**EXERCISE PROMPT:** Rewrite the data below with every "screenshot" replaced by "page capture", keeping everything else unchanged. Omit the pictures from your answer.

**EXERCISE INPUT:**
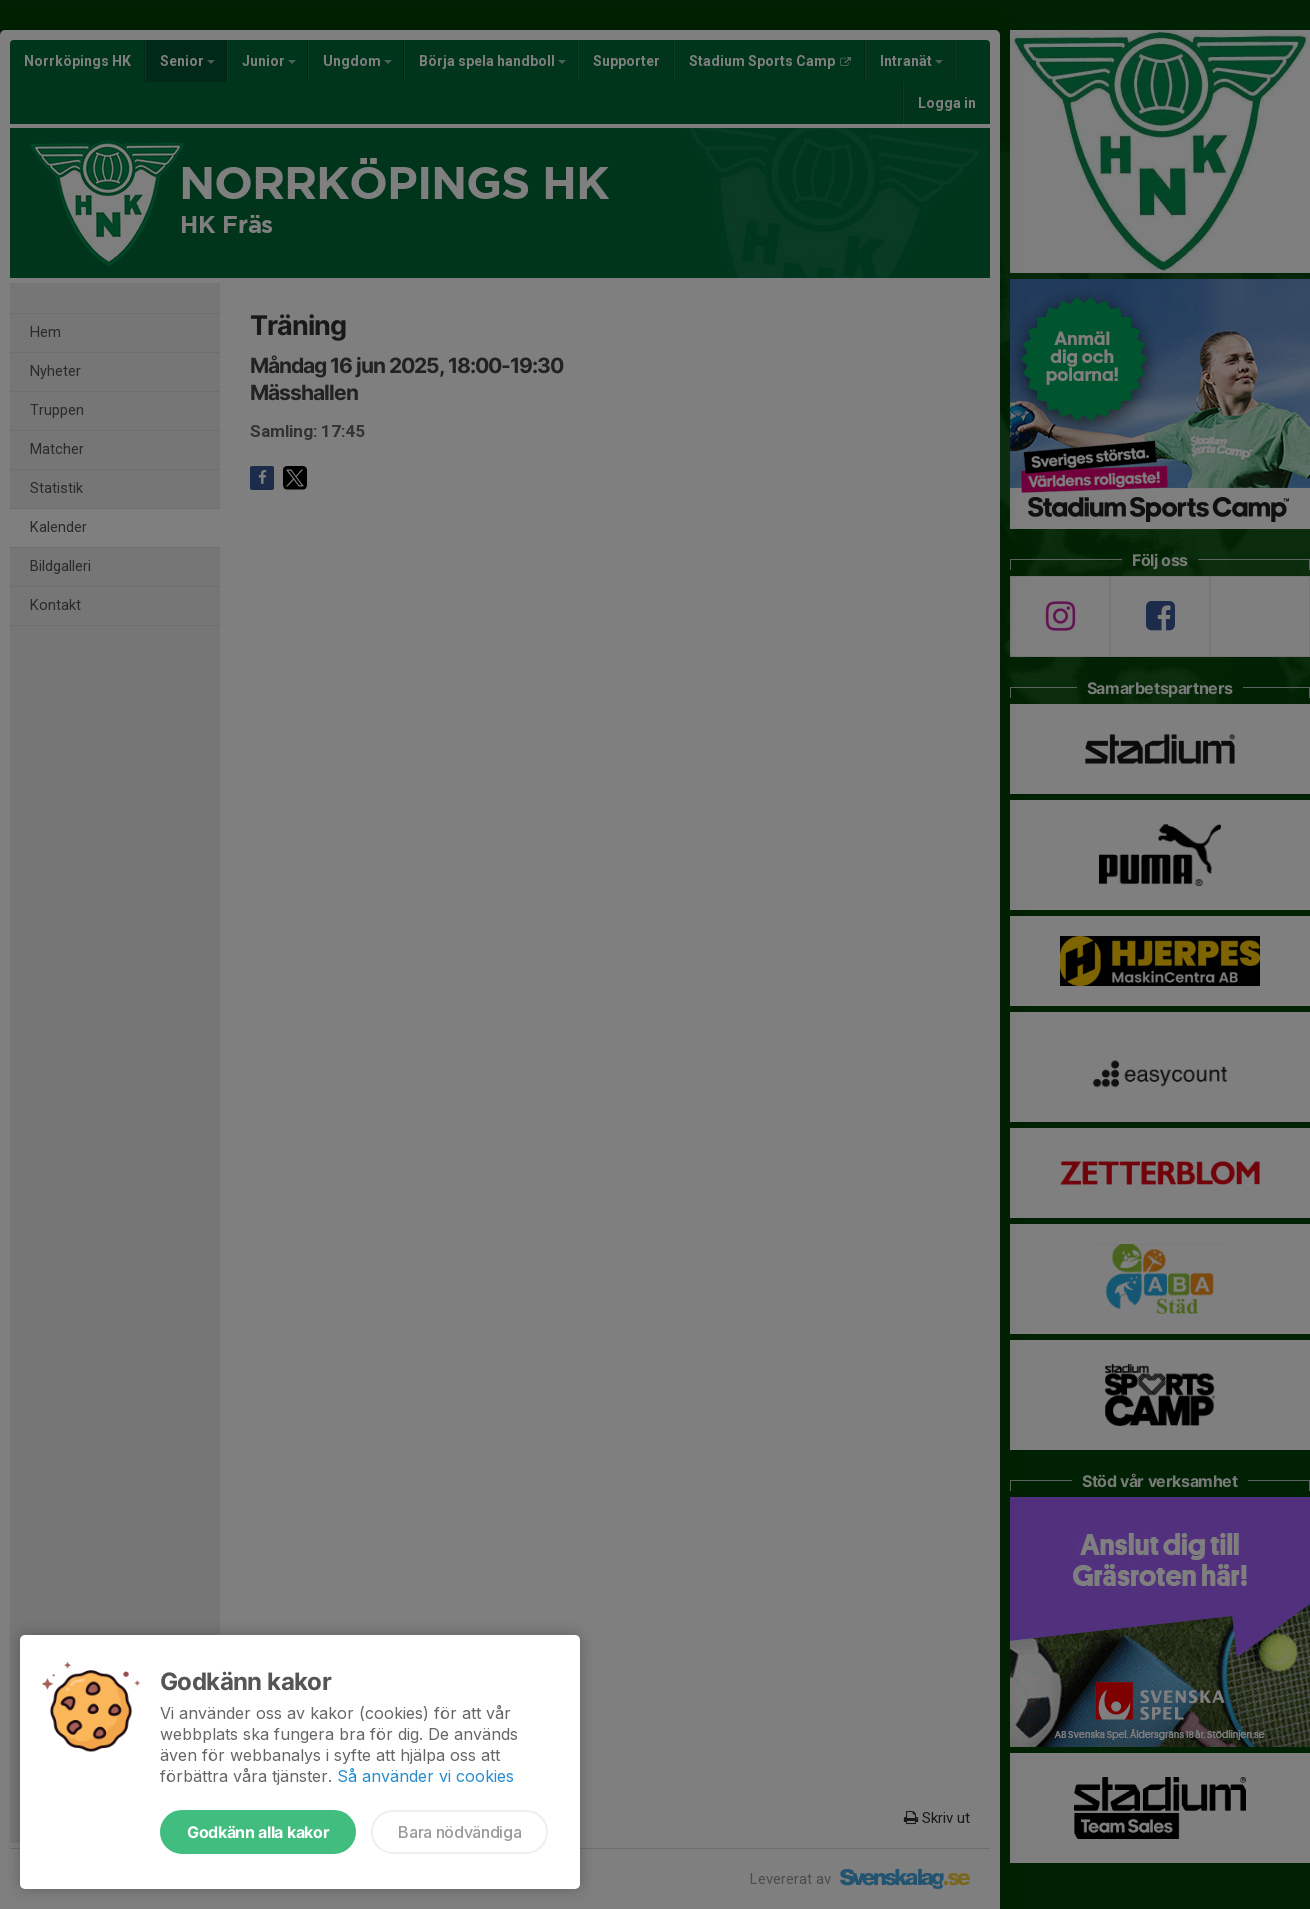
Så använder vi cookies (425, 1776)
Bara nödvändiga (459, 1832)
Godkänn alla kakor (258, 1832)
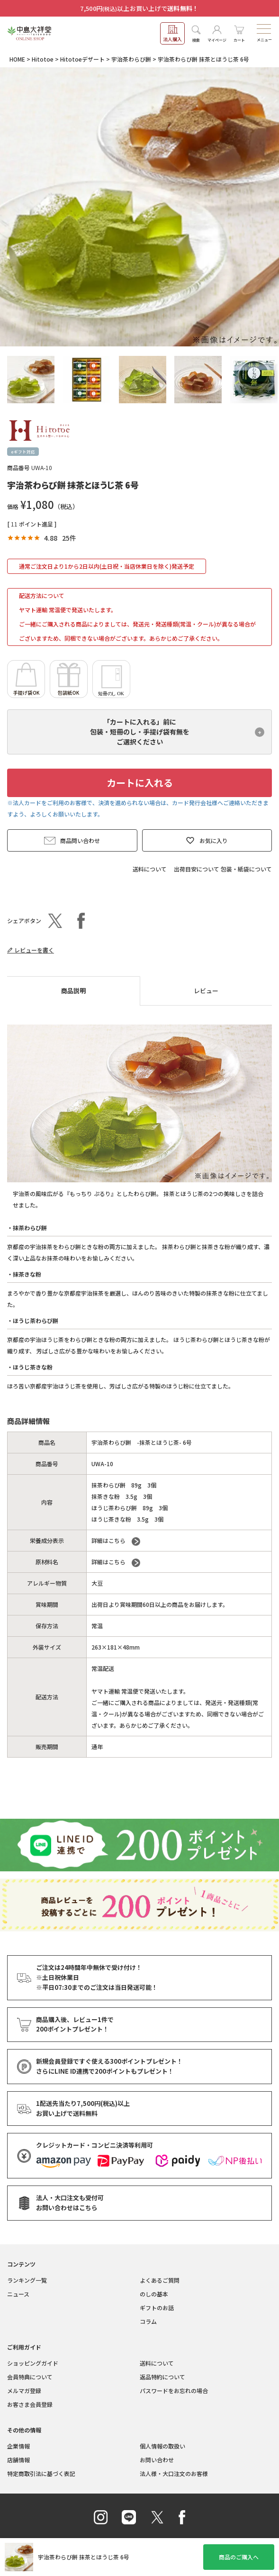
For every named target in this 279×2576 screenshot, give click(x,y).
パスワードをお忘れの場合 (174, 2390)
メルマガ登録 (24, 2390)
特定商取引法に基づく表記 (41, 2473)
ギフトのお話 (157, 2308)
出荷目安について (196, 869)
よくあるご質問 (160, 2280)
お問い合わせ (157, 2460)
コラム (148, 2321)
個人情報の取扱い (162, 2446)
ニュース (18, 2294)
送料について (150, 869)
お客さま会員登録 (30, 2404)
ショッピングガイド (32, 2363)
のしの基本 (154, 2294)
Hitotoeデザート (82, 59)
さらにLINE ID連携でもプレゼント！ (105, 2072)
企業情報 (18, 2446)
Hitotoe (43, 59)
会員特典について (30, 2377)
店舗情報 (18, 2460)
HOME (17, 59)
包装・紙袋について (246, 869)
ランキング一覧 (27, 2280)
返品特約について (162, 2377)
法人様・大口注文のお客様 (174, 2473)
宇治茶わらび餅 (131, 59)
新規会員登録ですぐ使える (109, 2062)
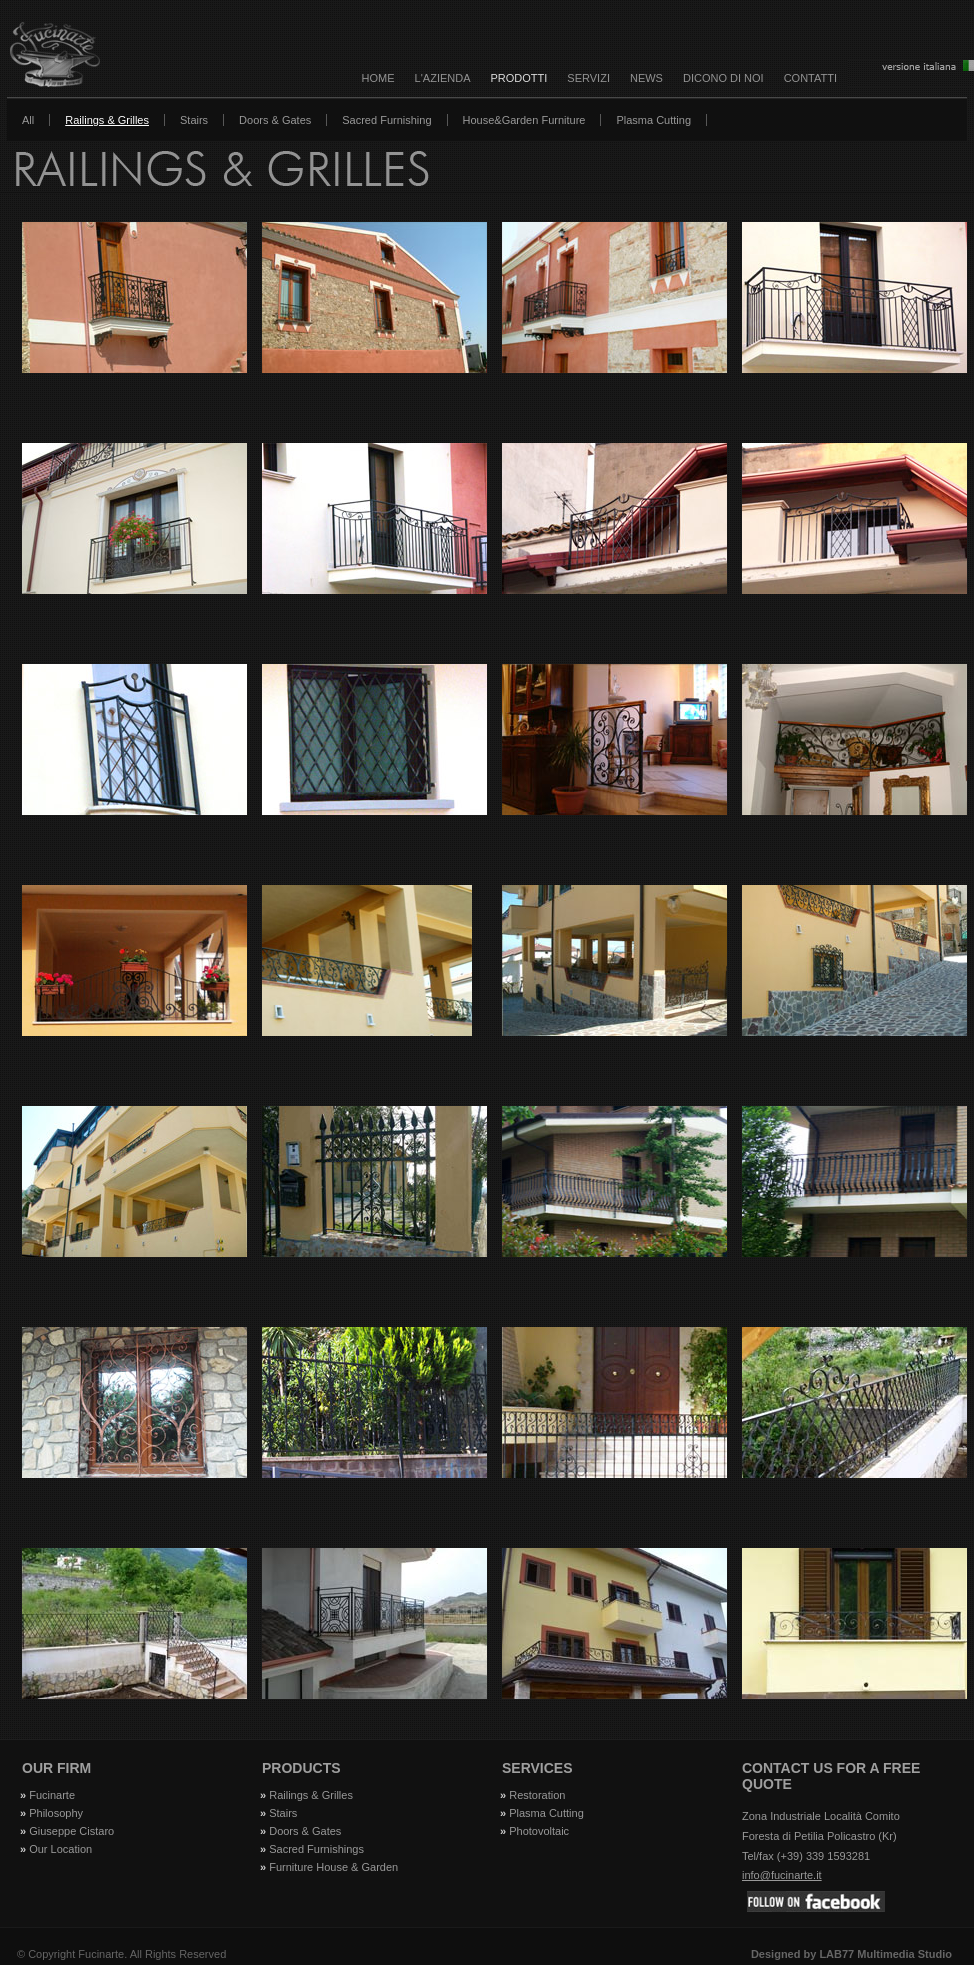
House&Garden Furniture (524, 120)
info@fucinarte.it (782, 1875)
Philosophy (56, 1813)
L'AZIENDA (443, 78)
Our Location (60, 1849)
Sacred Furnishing (386, 120)
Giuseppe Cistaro (71, 1831)
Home (378, 78)
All (28, 120)
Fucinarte (52, 1795)
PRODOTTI (519, 78)
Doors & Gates (275, 120)
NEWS (646, 78)
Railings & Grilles (107, 120)
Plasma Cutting (653, 120)
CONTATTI (810, 78)
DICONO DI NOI (723, 78)
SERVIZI (588, 78)
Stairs (194, 120)
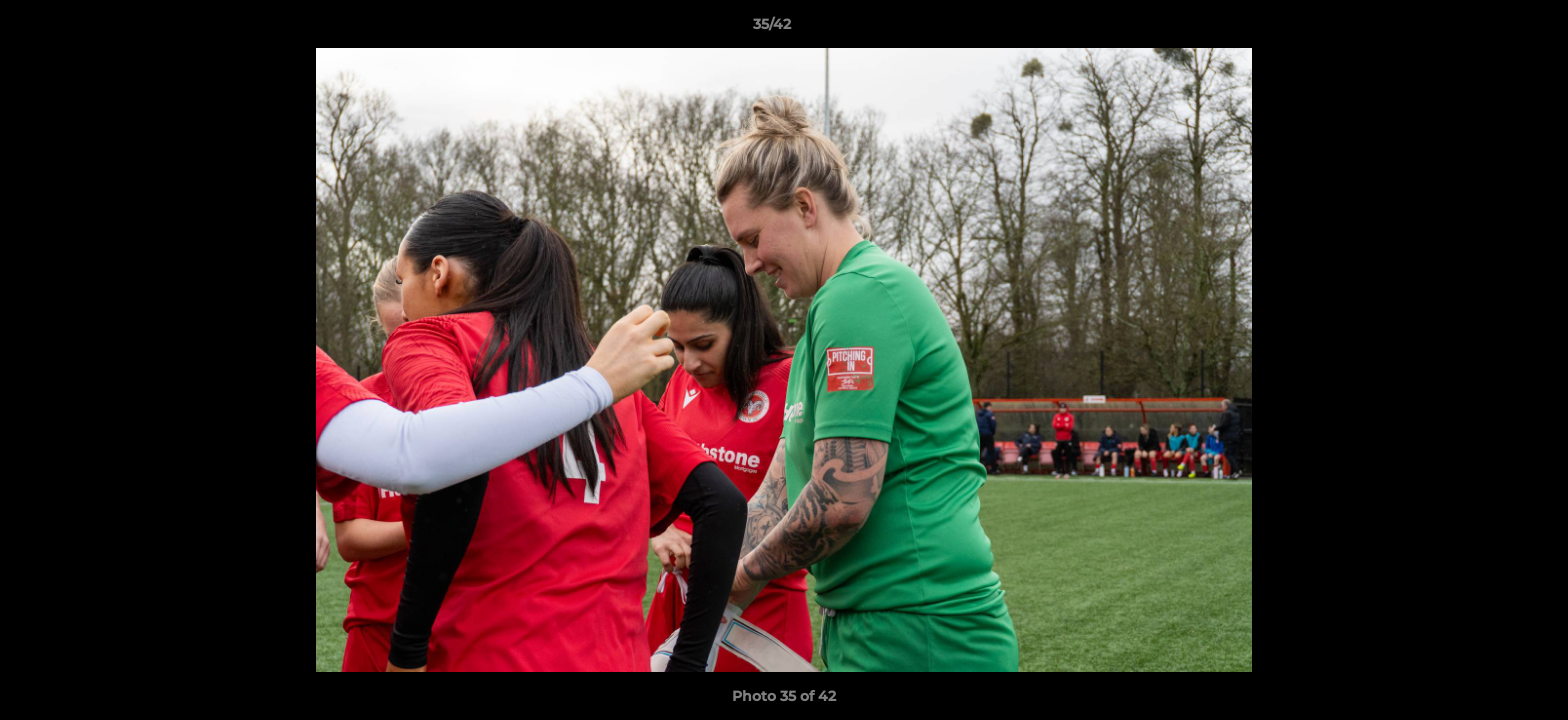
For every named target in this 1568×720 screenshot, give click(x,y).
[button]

**RESPONSE:**
Så använder vi cookies (425, 1776)
Bara nödvändiga (459, 1832)
Godkänn alla kakor (258, 1832)
For every named target in this 279×2576 page capture, give click(x,y).
パスワードをお忘れの場合 (174, 2390)
メルマガ登録 (24, 2390)
特定商取引法に基づく表記 (41, 2473)
ギフトのお話 (157, 2308)
出荷目安について (196, 869)
よくあるご質問 (160, 2280)
お問い合わせ (157, 2460)
コラム (148, 2321)
個人情報の取扱い (162, 2446)
ニュース (18, 2294)
送料について (150, 869)
お客さま会員登録 (30, 2404)
ショッピングガイド (32, 2363)
のしの基本 (154, 2294)
Hitotoeデザート (82, 59)
さらにLINE ID連携でもプレゼント！ (105, 2072)
企業情報 (18, 2446)
Hitotoe (43, 59)
会員特典について (30, 2377)
店舗情報 (18, 2460)
HOME (17, 59)
包装・紙袋について (246, 869)
ランキング一覧 (27, 2280)
返品特約について (162, 2377)
法人様・大口注文のお客様 (174, 2473)
宇治茶わらび餅 (131, 59)
新規会員登録ですぐ使える (109, 2062)
House&Garden Furniture (524, 120)
info@fucinarte.it (782, 1875)
Philosophy (56, 1813)
L'AZIENDA (443, 78)
Our Location (60, 1849)
Sacred Furnishing (386, 120)
Giuseppe Cistaro (71, 1831)
Home (378, 78)
All (28, 120)
Fucinarte (52, 1795)
PRODOTTI (519, 78)
Doors & Gates (275, 120)
NEWS (646, 78)
Railings & Grilles (107, 120)
Plasma Cutting (653, 120)
CONTATTI (810, 78)
DICONO DI NOI (723, 78)
SERVIZI (588, 78)
Stairs (194, 120)
For every named target in this 1568×720 page capture, give click(x,y).
[button]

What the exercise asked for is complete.